During a Q&A session at the announcement event, officials declined to comment on prior statements from Kennedy suggesting the administration could punish schools that do not include sufficient nutritional content in their curricula by withholding funding. Rather, they said the door is open for more institutions to voluntarily match the 40-hour minimum commitment.
“We respect the independence of medical schools and accrediting bodies, and the Department of Education will never mandate curriculum—that’s not our job,” Education Secretary Linda McMahon said earlier in the event. “But we can and will spotlight promising, evidence-based models; convene leaders who are improving health outcomes; and celebrate institution-driven curricular reforms.”
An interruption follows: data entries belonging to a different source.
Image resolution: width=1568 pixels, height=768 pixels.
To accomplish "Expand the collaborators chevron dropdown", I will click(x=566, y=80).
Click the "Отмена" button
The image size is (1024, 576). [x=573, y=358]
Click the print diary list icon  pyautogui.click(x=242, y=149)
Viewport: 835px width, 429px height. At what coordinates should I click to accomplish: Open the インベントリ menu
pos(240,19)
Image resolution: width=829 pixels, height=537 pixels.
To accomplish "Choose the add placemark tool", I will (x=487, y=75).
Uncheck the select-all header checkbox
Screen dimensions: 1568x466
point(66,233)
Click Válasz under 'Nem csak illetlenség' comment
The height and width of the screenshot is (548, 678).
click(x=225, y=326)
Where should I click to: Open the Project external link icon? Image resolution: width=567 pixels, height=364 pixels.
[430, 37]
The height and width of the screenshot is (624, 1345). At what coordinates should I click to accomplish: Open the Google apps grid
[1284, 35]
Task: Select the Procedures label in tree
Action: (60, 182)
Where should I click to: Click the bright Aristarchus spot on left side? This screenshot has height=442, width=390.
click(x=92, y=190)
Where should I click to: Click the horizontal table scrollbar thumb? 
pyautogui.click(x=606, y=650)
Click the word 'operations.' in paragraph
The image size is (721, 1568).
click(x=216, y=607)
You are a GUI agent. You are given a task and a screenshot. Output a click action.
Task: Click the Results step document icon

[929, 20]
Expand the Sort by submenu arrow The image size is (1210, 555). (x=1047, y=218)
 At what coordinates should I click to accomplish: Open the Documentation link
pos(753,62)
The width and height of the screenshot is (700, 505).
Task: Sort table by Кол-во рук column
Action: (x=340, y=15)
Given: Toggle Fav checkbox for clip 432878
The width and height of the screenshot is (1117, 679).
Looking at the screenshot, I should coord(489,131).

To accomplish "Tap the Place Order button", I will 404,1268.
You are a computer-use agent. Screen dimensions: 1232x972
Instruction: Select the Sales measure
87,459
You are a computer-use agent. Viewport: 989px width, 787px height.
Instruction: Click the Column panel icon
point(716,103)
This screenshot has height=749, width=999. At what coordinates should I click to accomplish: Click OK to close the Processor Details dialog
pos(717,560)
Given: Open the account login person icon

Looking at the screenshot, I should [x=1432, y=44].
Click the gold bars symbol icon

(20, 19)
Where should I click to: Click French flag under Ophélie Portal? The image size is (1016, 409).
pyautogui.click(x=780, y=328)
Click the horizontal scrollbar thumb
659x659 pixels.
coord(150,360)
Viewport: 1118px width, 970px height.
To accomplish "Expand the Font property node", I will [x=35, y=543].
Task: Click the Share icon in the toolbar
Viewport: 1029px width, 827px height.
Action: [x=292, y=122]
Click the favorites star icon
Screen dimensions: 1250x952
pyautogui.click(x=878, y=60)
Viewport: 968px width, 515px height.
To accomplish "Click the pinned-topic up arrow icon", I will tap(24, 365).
Interest in greater nutrition education also spans the political aisle, as evidenced by a bipartisan 2022 resolution from the House of Representatives and a 2022 strategy report from the Biden White House. Media reports have suggested that the White House is pushing Kennedy to pursue broadly palatable reforms such as these and others related to the food supply over more contentious MAHA priorities like vaccines ahead of this year’s midterms.
Alongside the agreements with the medical schools, HHS announced Thursday it would be committing $5 million in support to nutrition education programs via a multi-phase National Institutes of Health challenge. The department also said it will soon implement a minimum continuing education requirement for U.S. Public Health Service Officers.